» EXERCISE PROMPT
Retype exactly the lines from the one containing "Instruction: Click the" through the last line of the records below, including both, and leave out any pictures.

» GIVEN ENTRIES
****************************************

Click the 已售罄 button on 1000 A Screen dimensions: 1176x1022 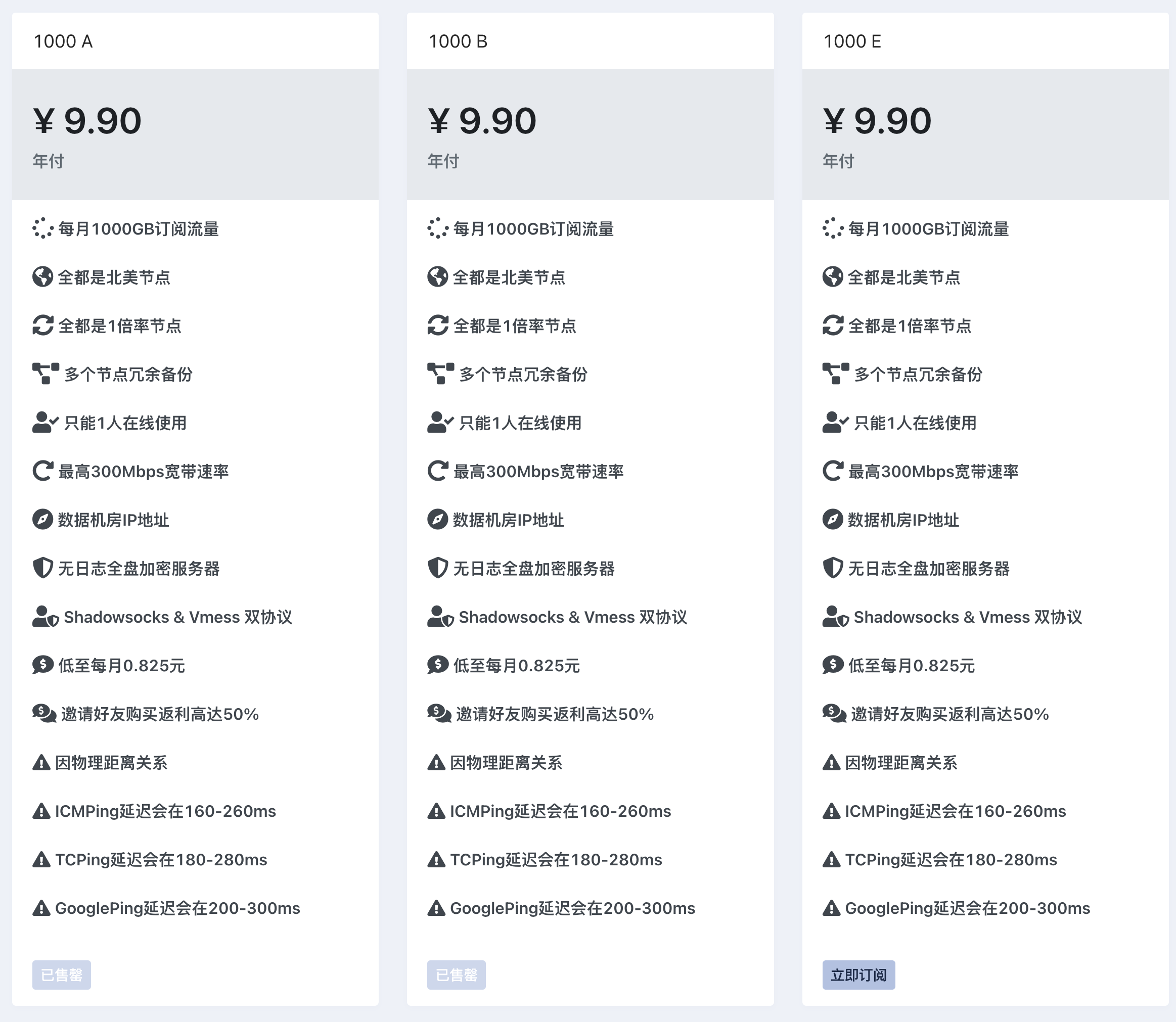click(62, 974)
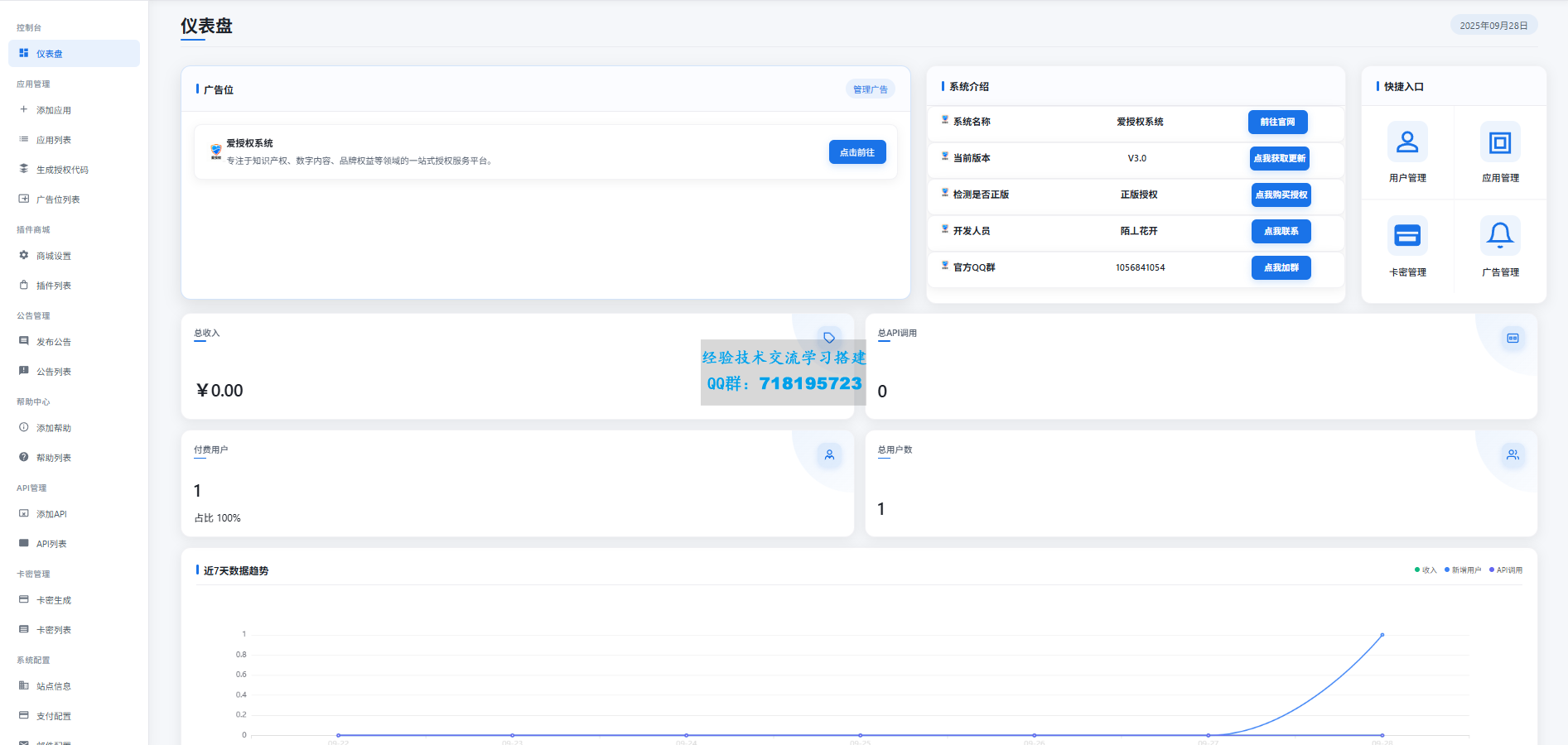Viewport: 1568px width, 745px height.
Task: Toggle 收入 series in chart legend
Action: 1426,570
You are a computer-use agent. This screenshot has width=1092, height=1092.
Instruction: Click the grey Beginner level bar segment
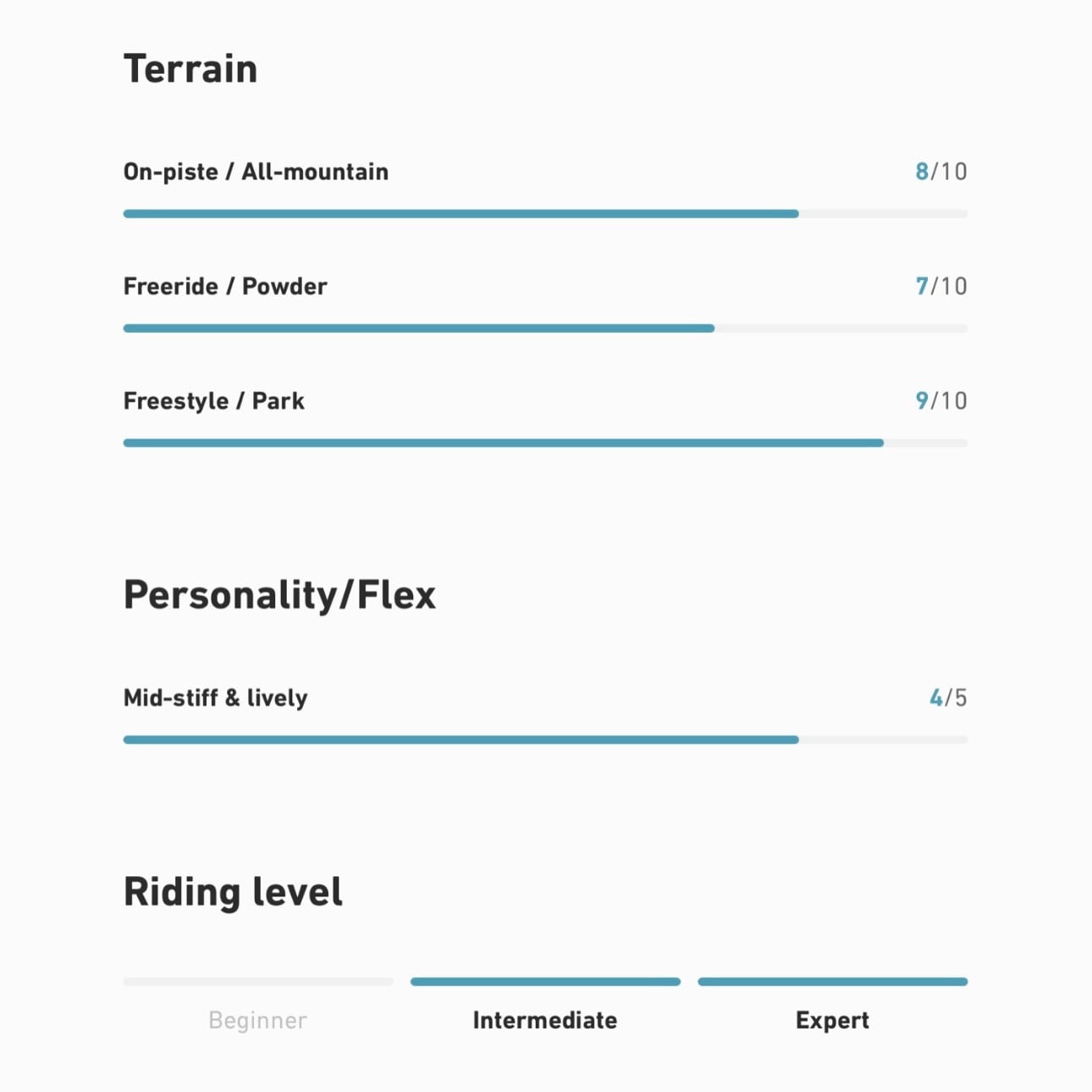(258, 982)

****************************************

» TASK ANSWER
Instruction: Click the grey Beginner level bar segment
(258, 982)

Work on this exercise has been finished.